*REQUIRED WORK*: Begin at the top of the following data. Copy each line exactly until you have copied the line containing "SL Community & Deals (86, 2475)".

*RECORD SET*:
◆ ◆ ◆

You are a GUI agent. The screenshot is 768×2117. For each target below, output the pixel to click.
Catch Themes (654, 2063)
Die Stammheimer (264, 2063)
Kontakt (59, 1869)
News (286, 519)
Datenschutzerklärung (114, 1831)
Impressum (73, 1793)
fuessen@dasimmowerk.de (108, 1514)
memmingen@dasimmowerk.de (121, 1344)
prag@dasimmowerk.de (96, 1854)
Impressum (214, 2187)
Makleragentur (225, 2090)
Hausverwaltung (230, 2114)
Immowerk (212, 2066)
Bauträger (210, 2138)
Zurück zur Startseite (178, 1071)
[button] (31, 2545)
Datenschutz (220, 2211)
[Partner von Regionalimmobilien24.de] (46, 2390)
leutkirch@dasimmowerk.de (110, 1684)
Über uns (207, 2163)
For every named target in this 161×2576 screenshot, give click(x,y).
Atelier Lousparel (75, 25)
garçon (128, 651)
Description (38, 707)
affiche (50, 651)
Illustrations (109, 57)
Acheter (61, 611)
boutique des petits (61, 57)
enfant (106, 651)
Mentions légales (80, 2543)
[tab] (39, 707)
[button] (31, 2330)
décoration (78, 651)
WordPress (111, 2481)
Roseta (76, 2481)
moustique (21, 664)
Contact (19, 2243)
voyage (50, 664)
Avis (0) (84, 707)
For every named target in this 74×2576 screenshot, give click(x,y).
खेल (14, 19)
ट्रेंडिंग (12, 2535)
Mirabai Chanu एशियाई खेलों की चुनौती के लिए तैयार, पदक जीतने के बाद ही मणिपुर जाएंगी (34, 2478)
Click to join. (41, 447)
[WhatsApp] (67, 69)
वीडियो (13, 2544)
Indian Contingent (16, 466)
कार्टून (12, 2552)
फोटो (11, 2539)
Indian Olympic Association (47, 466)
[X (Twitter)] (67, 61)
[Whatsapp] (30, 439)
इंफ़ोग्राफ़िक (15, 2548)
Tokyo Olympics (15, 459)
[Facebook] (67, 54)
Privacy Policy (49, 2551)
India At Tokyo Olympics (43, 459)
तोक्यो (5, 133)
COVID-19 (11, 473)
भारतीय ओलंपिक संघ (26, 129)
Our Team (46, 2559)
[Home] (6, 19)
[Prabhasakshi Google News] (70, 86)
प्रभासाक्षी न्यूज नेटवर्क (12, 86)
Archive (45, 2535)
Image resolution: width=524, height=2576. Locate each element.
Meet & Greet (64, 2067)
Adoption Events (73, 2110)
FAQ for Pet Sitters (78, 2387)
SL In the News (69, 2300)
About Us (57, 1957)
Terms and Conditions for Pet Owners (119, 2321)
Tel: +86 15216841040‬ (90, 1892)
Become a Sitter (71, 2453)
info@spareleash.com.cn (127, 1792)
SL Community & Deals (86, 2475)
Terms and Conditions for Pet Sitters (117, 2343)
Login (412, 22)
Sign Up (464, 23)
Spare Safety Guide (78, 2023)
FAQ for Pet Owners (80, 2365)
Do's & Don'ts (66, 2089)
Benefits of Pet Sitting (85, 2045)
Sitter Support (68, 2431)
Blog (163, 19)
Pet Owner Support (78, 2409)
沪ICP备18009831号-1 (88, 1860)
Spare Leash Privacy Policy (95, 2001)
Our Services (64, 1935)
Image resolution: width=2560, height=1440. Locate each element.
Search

◆ ◆ ◆

*REPLY TO THE TASK*:
You are a GUI agent. The screenshot is 768×2117. For each target below, output the pixel to click.
Catch Themes (654, 2063)
Die Stammheimer (264, 2063)
Kontakt (59, 1869)
News (286, 519)
Datenschutzerklärung (114, 1831)
Impressum (73, 1793)
fuessen@dasimmowerk.de (108, 1514)
memmingen@dasimmowerk.de (121, 1344)
prag@dasimmowerk.de (96, 1854)
Impressum (214, 2187)
Makleragentur (225, 2090)
Hausverwaltung (230, 2114)
Immowerk (212, 2066)
Bauträger (210, 2138)
Zurück zur Startseite (178, 1071)
[button] (31, 2545)
Datenschutz (220, 2211)
[Partner von Regionalimmobilien24.de] (46, 2390)
leutkirch@dasimmowerk.de (110, 1684)
Über uns (207, 2163)
For every named target in this 161×2576 screenshot, give click(x,y).
Atelier Lousparel (75, 25)
garçon (128, 651)
Description (38, 707)
affiche (50, 651)
Illustrations (109, 57)
Acheter (61, 611)
boutique des petits (61, 57)
enfant (106, 651)
Mentions légales (80, 2543)
[tab] (39, 707)
[button] (31, 2330)
décoration (78, 651)
WordPress (111, 2481)
Roseta (76, 2481)
moustique (21, 664)
Contact (19, 2243)
voyage (50, 664)
Avis (0) (84, 707)
For every named target in this 74×2576 screenshot, give click(x,y).
खेल (14, 19)
ट्रेंडिंग (12, 2535)
Mirabai Chanu एशियाई खेलों की चुनौती के लिए तैयार, पदक जीतने के बाद ही मणिपुर जाएंगी (34, 2478)
Click to join. (41, 447)
[WhatsApp] (67, 69)
वीडियो (13, 2544)
Indian Contingent (16, 466)
कार्टून (12, 2552)
फोटो (11, 2539)
Indian Olympic Association (47, 466)
[X (Twitter)] (67, 61)
[Whatsapp] (30, 439)
इंफ़ोग्राफ़िक (15, 2548)
Tokyo Olympics (15, 459)
[Facebook] (67, 54)
Privacy Policy (49, 2551)
India At Tokyo Olympics (43, 459)
तोक्यो (5, 133)
COVID-19 (11, 473)
भारतीय ओलंपिक संघ (26, 129)
Our Team (46, 2559)
[Home] (6, 19)
[Prabhasakshi Google News] (70, 86)
प्रभासाक्षी न्यूज नेटवर्क (12, 86)
Archive (45, 2535)
Image resolution: width=524, height=2576. Locate each element.
Meet & Greet (64, 2067)
Adoption Events (73, 2110)
FAQ for Pet Sitters (78, 2387)
SL In the News (69, 2300)
About Us (57, 1957)
Terms and Conditions for Pet Owners (119, 2321)
Tel: +86 15216841040‬ (90, 1892)
Become a Sitter (71, 2453)
info@spareleash.com.cn (127, 1792)
SL Community & Deals (86, 2475)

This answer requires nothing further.